La amabilidad digital tiene un precio. Cada vez que un usuario agrega un “por favor” o un “gracias” al interactuar con ChatGPT, no sólo extiende la frase: activa procesos que consumen energía, requieren mayor capacidad de infraestructura y generan gastos millonarios. Sam Altman, director de OpenAI, fue claro: esos gestos de cortesía ya han costado decenas de millones de dólares.
La causa es técnica y directa. Los modelos de lenguaje no interpretan ideas; descomponen las frases en tokens y realizan cálculos estadísticos para predecir la siguiente palabra. Cada término adicional incrementa la complejidad del procesamiento. Esta operación, multiplicada por millones de consultas diarias, exige centros de datos que funcionan de forma ininterrumpida y consumen cantidades colosales de electricidad.
Lo que parece insignificante en un intercambio individual, escala rápidamente en volumen y costo. Cada expresión que no aporta información esencial demanda recursos de cómputo, eleva el consumo energético y contribuye al desgaste de la infraestructura tecnológica. En este contexto, la cortesía digital no es sólo una fórmula de urbanidad: es un factor de ineficiencia con efectos medibles.
El impacto ambiental no es menor. Un solo correo electrónico redactado por inteligencia artificial consume, en promedio, 0.14 kilovatios-hora. Las conversaciones extensas y elaboradas requieren aún más energía. Este patrón de uso contribuye directamente al aumento de las emisiones, justo cuando la emergencia climática exige reducirlas de forma drástica.

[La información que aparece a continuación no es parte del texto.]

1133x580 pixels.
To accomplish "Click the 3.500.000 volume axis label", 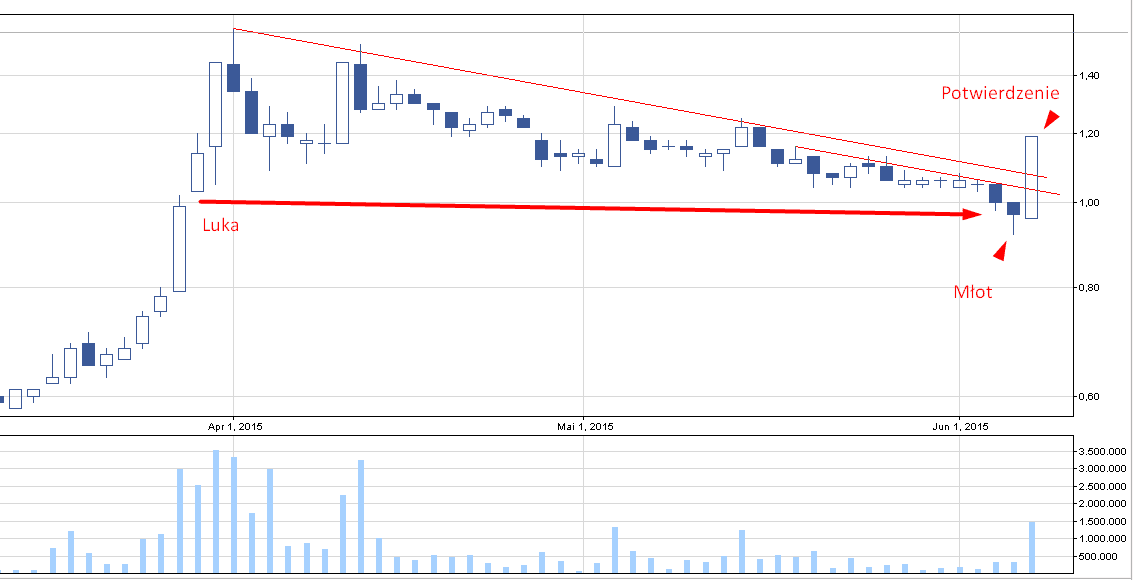I will coord(1100,452).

¿Por qué las grandes tecnológicas no corrigen este hábito? Porque forma parte del diseño de la experiencia que buscan consolidar. Microsoft sostiene que un lenguaje cordial no sólo suaviza las respuestas, sino que mejora la interacción. Los sistemas, entrenados para imitar patrones, replican la amabilidad cuando la identifican. Así, la cortesía se convierte en una herramienta que refuerza la ilusión de un diálogo genuino.
El 55% de los usuarios asegura que mantiene estas formas por costumbre o principios éticos. Un 12% lo hace por una razón más reveladora: la creencia de que, en algún momento, las máquinas recordarán quién las trató bien. Aunque saben que no hay conciencia al otro lado, prefieren actuar como si la hubiera.
Para OpenAI, este comportamiento no es un error, sino un activo estratégico. “Decenas de millones de dólares bien gastados”, escribió Altman. Cada palabra añadida refuerza la percepción de un interlocutor atento, capaz de captar no sólo preguntas, sino emociones.
Aquí aparece la gran paradoja de esta era. Cuanto más habilidosas son las máquinas en simular humanidad, más dispuestos estamos a aceptar esa simulación como suficiente e inclusive como equiparable. La inteligencia artificial no necesita comprender; basta con que reproduzca los gestos correctos. Y esa representación, cuidadosamente diseñada, parece suficiente para establecer un vínculo emocional.
Lo inquietante no es que la tecnología perfeccione la apariencia de comprensión, sino que los usuarios renuncien con tanta facilidad a la búsqueda de interlocutores reales. Cada “gracias” no educa a la máquina; redefine lo que esperamos de una conversación.
En ese intercambio discreto, lo que ocurre no es la revolución de la inteligencia artificial, sino la proactiva desaparición de la interacción humana auténtica. La tecnología no avanza porque se acerque a lo humano, sino porque nos convence de que lo humano ya no es imprescindible.
Mientras los algoritmos perfeccionan su habilidad para imitar, las personas parecen conformarse con la idea de que la imitación basta. Y, quizá, ese sea el verdadero precio de la cortesía: empezar a ser irrelevantes los unos a los otros.